大変遅くなり申し訳ありません。また、いつもご高覧くださりありがとうございます。

さて今回から新章突入になります。

ジャヴォールから南に進路を取り、進むこと二週間近く経った。


ケイ達を乗せた魔道船はいつもの日常でありながら、アレグロが居なくなったことにより少しだけ寂しさを感じていた。

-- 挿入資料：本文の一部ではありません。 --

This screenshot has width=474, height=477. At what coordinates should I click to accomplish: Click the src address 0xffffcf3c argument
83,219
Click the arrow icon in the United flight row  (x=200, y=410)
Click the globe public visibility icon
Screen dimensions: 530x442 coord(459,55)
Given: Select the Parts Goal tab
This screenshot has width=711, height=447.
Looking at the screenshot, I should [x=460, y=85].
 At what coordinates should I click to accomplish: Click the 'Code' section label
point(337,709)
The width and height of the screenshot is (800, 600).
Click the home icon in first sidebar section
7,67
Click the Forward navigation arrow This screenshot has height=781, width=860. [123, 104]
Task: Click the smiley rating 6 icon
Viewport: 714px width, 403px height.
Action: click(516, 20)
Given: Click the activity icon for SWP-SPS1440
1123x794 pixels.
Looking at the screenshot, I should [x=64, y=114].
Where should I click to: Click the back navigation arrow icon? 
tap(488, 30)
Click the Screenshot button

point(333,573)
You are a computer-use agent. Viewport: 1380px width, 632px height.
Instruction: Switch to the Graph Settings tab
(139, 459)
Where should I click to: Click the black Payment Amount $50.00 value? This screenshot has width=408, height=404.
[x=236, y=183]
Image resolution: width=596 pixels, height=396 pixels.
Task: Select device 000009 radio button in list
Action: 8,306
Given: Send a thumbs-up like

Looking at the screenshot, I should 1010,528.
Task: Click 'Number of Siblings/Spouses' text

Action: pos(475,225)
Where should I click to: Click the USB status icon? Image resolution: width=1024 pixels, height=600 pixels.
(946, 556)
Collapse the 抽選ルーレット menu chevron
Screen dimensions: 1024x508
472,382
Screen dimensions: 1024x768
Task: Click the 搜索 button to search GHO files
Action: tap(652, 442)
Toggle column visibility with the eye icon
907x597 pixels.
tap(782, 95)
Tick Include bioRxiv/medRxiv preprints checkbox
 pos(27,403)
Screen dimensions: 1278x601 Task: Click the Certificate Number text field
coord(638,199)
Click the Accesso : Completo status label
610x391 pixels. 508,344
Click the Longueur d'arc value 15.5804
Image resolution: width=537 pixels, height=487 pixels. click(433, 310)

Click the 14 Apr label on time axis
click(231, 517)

特にタレナは一人でボーっとすることがあり、少し離れた場所からシルトが心配そうな表情で見守る光景が何度か見える。ケイも何とかしてやりたいと思っているのだが、下手に間に入れば拗れてしまうかもしれないといつも通りに接することにする。


「まさか、アレグロがあんなことになるなんてな・・・」


舵を取っているダットが、甲板で海を見つめるタレナの後ろ姿を見ながら近くにいるケイに問いかける。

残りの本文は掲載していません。